Weekly treatment of gonad-intact cynomolgus monkeys (for up to 6 months) with the RANKL inhibitor OPG-Fc reduced bone turnover markers and increased volumetric cortical and trabecular BMD and BMC at radial and tibial metaphyses. OPG-Fc was well tolerated in this study without evidence of change in measured toxicologic parameters vs. control. RANKL is the primary mediator of osteoclast formation, function, and survival. The catabolic effects of RANKL are inhibited by OPG, a soluble decoy receptor for RANKL. We investigated the safety and pharmacology of OPG-Fc in gonad-intact cynomolgus monkeys.
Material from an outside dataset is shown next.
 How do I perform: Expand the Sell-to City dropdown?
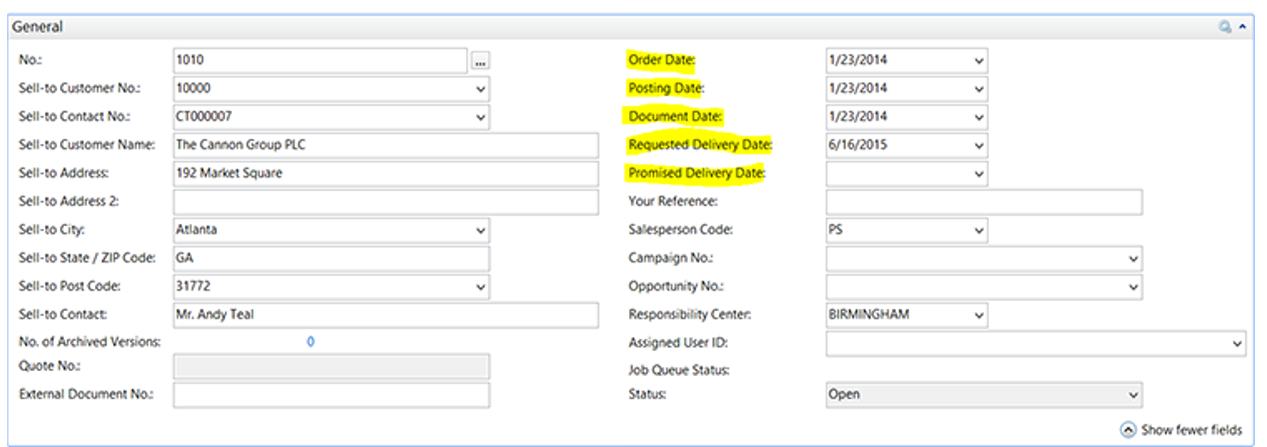481,230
Males and females were treated weekly with vehicle (n = 5/sex) or OPG-Fc (15 mg/kg) by s.c. (n = 5/sex) or i.v. (n = 3/sex) injection for 6 months. Routine toxicologic investigations, hematologic parameters, body and organ weights, and ophthalmologic and electrocardiographic findings were not affected by OPG-Fc treatment. Because s.c. and i.v. dosing of OPG-Fc caused similar effects, these groups were combined for analyses. The following endpoints were significantly different in males and/or females treated with OPG-Fc relative to sex-matched vehicle controls after 6 months (p < 0.05). Biochemical markers of bone turnover (urine N-telopeptide and serum osteocalcin) were significantly decreased with OPG-Fc treatment. Cortical and trabecular volumetric BMD and BMC, cortical thickness, and cross-sectional moment of inertia were significantly increased by OPG-Fc treatment at the proximal tibia and distal radius metaphyses. Increases in cortical thickness were associated with significantly greater periosteal circumference. OPG-Fc increased cortical and trabecular BMD and BMC in young gonad-intact cynomolgus monkeys.